### Passage for review
>>
From 85829cb4e6a558a248db8cdfe39e18a8d237644a Mon Sep 17 00:00:00 2001
From: "copilot-swe-agent[bot]" <198982749+Copilot@users.noreply.github.com>
Date: Wed, 4 Mar 2026 05:07:55 +0000
Subject: [PATCH 1/2] Initial plan


From d8aab7e04c323677e4c26a7b10ee372ef0f19a84 Mon Sep 17 00:00:00 2001
From: "copilot-swe-agent[bot]" <198982749+Copilot@users.noreply.github.com>
Date: Wed, 4 Mar 2026 05:12:03 +0000
Subject: [PATCH 2/2] =?UTF-8?q?fix:=20security=20audit=20=E2=80=94=20input?=
 =?UTF-8?q?=20validation,=20rate-limit=20memory=20leak,=20unsafe=20as-any?=
 =?UTF-8?q?=20assertion?=
MIME-Version: 1.0
Content-Type: text/plain; charset=UTF-8
Content-Transfer-Encoding: 8bit

Co-authored-by: VoDaiLocz <88762074+VoDaiLocz@users.noreply.github.com>
---
 .../references/architecture-patterns.md          |  4 +++-
 .../design-patterns/references/code-patterns.md  | 16 +++++++++++-----
 .../references/framework-catalog.md              |  3 ++-
 .../references/testing-patterns.md               |  5 +++--
 4 files changed, 19 insertions(+), 9 deletions(-)
<<
### Given information
>>
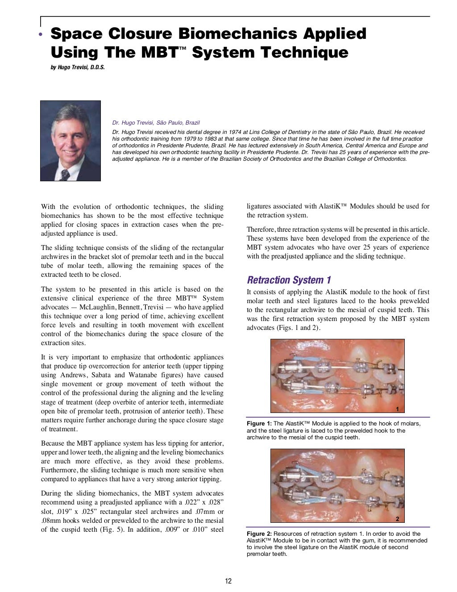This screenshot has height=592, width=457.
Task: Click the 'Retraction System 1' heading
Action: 289,280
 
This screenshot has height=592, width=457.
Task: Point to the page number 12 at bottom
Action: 228,581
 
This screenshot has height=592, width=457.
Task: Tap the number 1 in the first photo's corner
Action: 397,409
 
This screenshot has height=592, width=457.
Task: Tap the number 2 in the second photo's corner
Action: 397,519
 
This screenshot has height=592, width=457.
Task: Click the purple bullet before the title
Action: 41,35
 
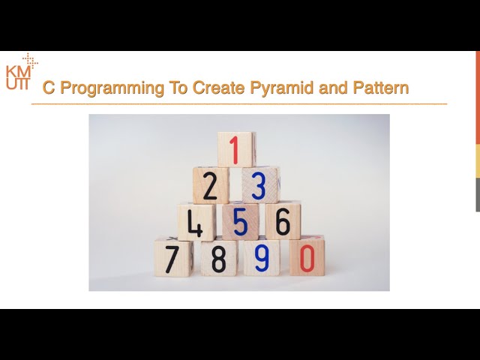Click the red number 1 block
236,149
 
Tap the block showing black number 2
211,185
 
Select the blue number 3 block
260,185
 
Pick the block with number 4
196,221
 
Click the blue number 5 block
241,221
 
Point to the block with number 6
283,221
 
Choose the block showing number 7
172,257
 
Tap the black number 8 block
218,257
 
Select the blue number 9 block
262,257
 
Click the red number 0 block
307,257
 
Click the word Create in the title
217,88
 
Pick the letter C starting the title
48,88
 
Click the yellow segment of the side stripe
477,160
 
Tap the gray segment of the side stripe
477,195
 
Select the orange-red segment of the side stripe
477,98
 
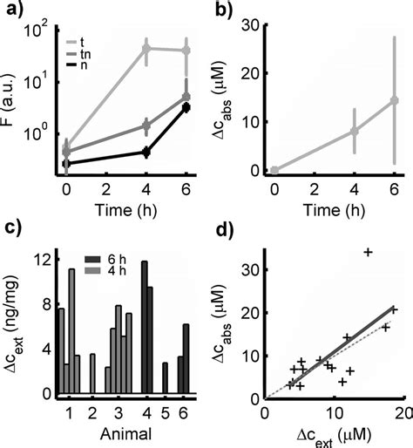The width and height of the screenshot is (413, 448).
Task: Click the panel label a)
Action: pyautogui.click(x=15, y=11)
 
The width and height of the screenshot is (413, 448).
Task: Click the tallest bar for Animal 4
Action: pyautogui.click(x=144, y=327)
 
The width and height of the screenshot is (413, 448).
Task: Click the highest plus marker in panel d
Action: pyautogui.click(x=368, y=252)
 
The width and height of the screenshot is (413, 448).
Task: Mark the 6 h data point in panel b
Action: pyautogui.click(x=394, y=100)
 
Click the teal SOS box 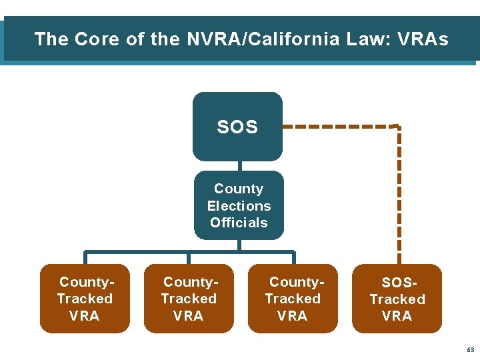[237, 127]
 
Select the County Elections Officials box [239, 205]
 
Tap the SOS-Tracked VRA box [397, 299]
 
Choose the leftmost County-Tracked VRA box [85, 299]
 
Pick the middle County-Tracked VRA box [189, 299]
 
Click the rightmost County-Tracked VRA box [293, 299]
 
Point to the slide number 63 [471, 349]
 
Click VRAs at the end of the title [423, 39]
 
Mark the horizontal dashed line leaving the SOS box [340, 126]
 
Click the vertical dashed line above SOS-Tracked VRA [399, 200]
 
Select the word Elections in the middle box [239, 206]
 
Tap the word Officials [239, 223]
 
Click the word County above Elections [239, 189]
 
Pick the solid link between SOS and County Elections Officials [238, 166]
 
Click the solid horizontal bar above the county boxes [189, 252]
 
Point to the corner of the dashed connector [398, 127]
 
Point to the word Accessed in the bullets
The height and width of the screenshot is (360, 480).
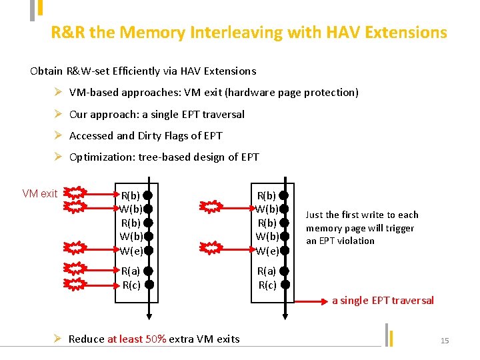pos(91,135)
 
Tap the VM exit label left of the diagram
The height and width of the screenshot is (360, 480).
pos(40,193)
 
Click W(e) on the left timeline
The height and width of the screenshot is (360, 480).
pos(131,251)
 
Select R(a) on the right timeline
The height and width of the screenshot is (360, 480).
pos(267,271)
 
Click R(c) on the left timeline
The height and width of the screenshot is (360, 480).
pos(131,284)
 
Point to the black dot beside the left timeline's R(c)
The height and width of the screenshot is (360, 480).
pos(149,284)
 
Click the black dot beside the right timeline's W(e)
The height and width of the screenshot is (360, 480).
pos(283,251)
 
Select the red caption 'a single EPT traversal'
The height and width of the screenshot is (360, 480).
pos(383,301)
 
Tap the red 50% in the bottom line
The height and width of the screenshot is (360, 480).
pos(155,339)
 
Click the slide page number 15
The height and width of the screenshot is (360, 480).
pos(445,341)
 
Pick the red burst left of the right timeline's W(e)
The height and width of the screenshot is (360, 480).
pos(210,249)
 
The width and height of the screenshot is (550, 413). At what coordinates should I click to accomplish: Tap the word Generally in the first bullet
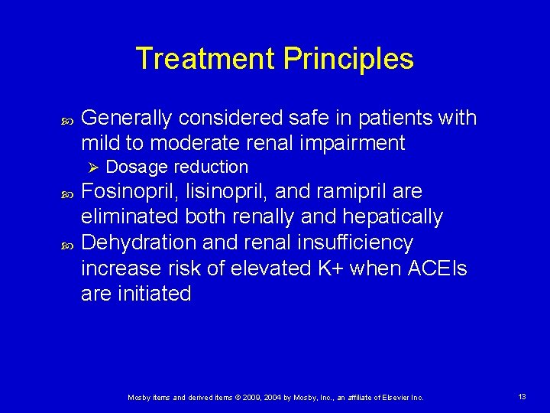coord(126,118)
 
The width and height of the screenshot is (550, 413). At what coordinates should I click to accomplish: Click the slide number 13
coord(522,397)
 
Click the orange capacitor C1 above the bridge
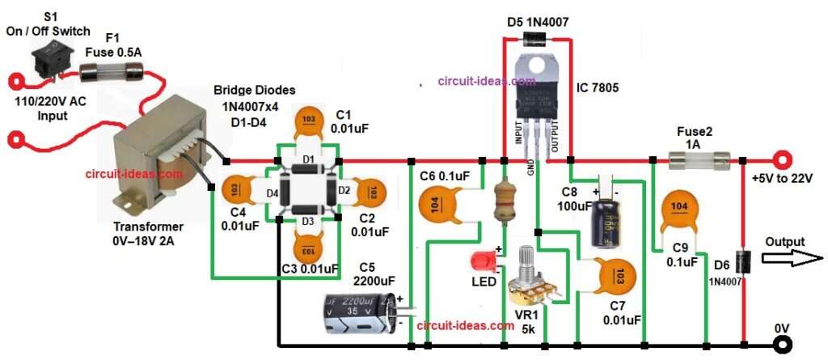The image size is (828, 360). [309, 119]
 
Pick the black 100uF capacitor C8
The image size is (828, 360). [605, 218]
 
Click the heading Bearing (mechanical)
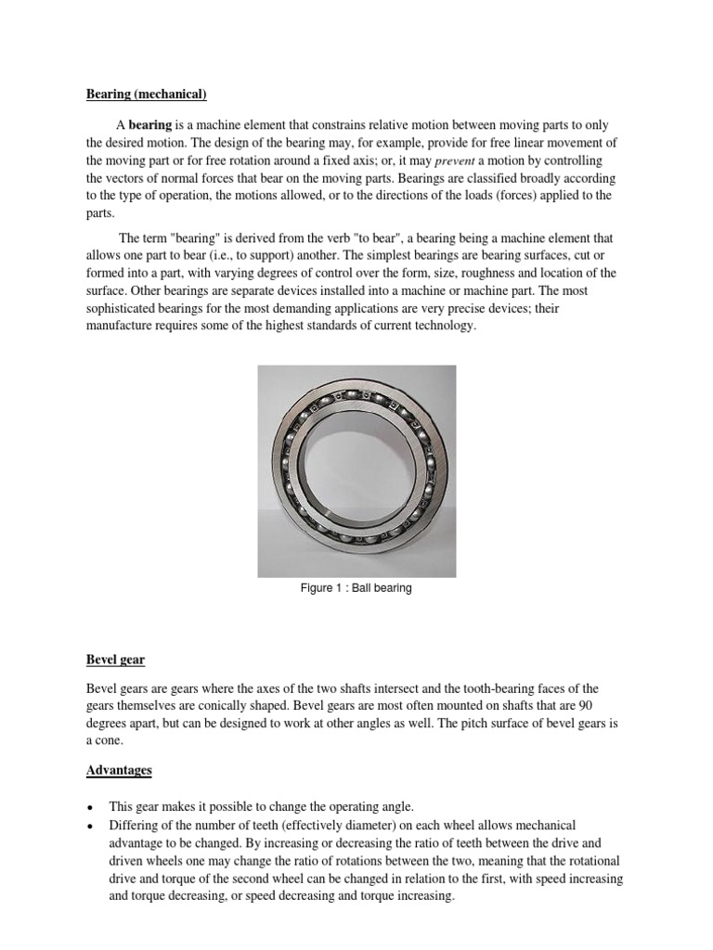tap(146, 95)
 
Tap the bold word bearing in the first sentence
tap(149, 124)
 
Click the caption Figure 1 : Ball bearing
tap(356, 588)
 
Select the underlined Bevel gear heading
tap(116, 660)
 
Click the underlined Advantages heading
tap(119, 770)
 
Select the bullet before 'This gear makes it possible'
tap(90, 807)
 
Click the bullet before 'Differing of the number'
tap(90, 826)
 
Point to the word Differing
tap(136, 825)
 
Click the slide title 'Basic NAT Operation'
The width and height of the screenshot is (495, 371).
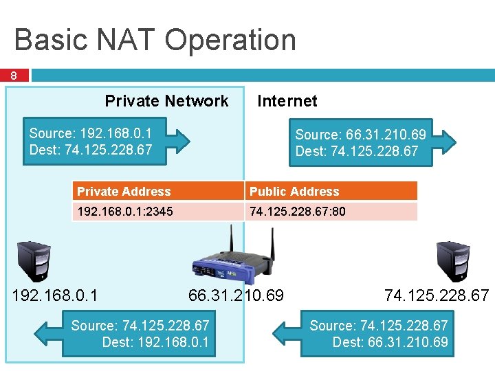tap(155, 40)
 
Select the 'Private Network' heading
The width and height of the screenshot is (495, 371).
tap(166, 101)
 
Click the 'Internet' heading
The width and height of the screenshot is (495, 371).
tap(287, 101)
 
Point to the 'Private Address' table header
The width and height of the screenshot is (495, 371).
tap(124, 192)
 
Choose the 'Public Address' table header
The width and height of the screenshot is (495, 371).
tap(294, 192)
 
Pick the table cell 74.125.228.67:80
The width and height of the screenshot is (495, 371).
tap(297, 212)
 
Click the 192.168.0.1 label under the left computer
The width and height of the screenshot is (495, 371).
tap(56, 295)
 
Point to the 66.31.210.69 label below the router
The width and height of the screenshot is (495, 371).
tap(236, 295)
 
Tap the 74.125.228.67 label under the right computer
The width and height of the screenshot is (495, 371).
tap(437, 295)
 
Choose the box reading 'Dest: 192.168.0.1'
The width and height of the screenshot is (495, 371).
tap(140, 333)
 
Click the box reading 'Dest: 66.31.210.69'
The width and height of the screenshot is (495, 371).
tap(377, 333)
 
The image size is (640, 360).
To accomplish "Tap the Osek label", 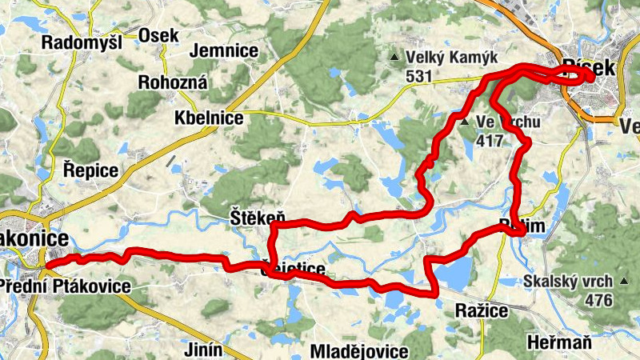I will click(x=158, y=35).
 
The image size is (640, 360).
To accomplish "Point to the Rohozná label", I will click(x=173, y=82).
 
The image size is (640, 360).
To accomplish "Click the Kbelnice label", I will click(x=209, y=118).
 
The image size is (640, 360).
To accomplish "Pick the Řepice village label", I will click(x=90, y=170).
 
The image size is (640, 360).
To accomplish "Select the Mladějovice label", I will click(x=359, y=351).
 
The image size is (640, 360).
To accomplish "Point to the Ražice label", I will click(x=481, y=310).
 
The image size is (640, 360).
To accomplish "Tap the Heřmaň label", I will click(x=560, y=342).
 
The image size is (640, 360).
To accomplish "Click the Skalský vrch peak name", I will click(x=569, y=281).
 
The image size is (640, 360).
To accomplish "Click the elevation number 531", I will click(x=418, y=77).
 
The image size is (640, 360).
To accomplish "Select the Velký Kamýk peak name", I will click(x=452, y=58).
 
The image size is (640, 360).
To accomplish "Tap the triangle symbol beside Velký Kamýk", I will click(x=394, y=58).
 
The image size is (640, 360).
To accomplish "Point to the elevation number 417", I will click(x=489, y=142).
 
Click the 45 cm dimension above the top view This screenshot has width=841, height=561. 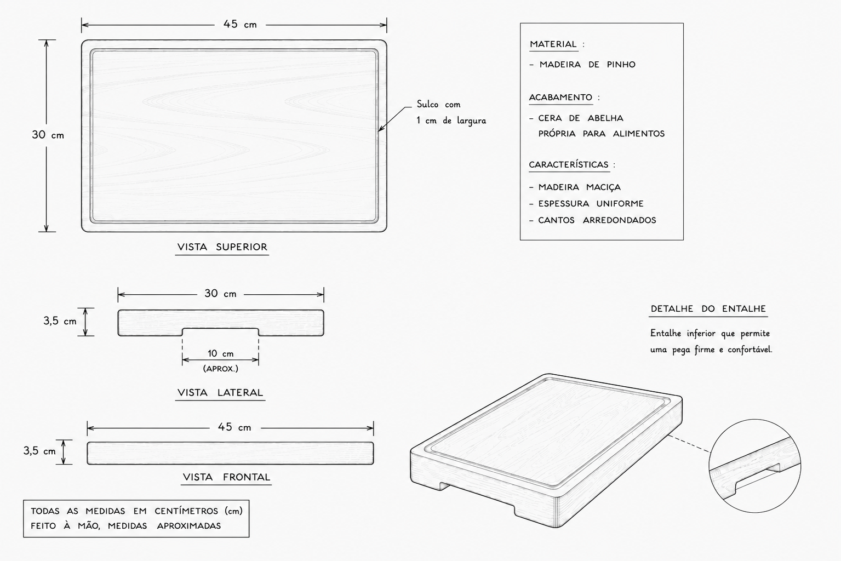[241, 25]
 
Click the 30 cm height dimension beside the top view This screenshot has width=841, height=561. [48, 135]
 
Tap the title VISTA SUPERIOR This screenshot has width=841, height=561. [222, 247]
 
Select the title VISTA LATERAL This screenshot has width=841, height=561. [220, 393]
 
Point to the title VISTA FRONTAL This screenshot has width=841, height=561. [226, 477]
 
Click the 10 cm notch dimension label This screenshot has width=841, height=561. [221, 353]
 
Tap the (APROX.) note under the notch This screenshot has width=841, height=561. [221, 369]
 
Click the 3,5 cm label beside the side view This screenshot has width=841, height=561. [60, 321]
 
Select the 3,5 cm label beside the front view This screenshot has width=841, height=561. [39, 450]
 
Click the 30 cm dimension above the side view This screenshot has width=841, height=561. [221, 293]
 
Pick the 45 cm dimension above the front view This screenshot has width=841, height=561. [234, 427]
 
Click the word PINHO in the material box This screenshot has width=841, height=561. [621, 65]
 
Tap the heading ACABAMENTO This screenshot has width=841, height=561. [560, 98]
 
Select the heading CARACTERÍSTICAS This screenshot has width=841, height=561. [568, 164]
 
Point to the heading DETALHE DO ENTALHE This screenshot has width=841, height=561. [708, 308]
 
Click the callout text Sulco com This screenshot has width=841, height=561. [438, 104]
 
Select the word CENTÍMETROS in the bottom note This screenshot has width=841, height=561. [186, 511]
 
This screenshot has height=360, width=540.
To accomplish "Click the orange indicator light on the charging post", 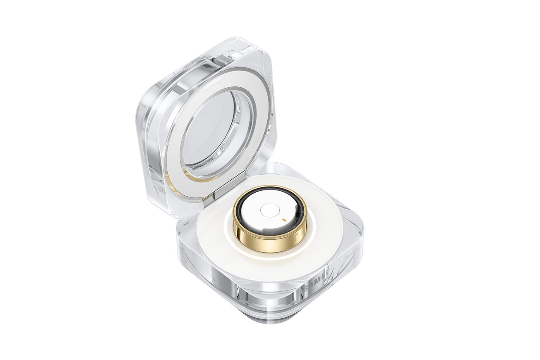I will (283, 219).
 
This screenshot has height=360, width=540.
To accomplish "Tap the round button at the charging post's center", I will (269, 210).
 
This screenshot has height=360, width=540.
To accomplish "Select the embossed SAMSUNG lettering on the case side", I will (317, 283).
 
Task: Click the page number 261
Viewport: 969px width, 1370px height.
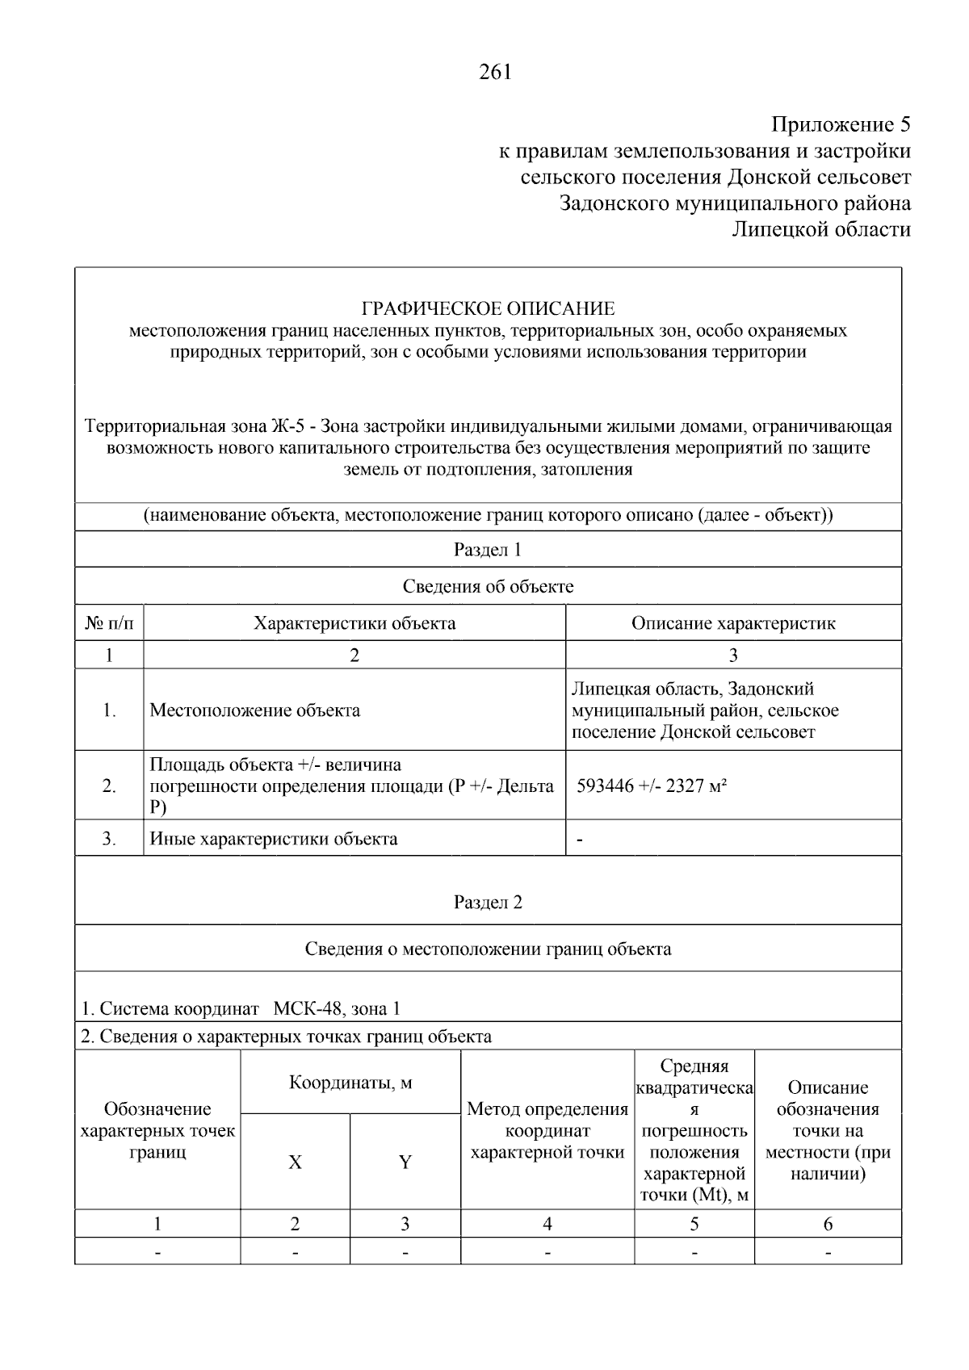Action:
<<
### What this task involves
List the file names of every file that the patch header reports as changed. The records have no connection to the patch header.

### Exercise answer
architecture-patterns.md
code-patterns.md
framework-catalog.md
testing-patterns.md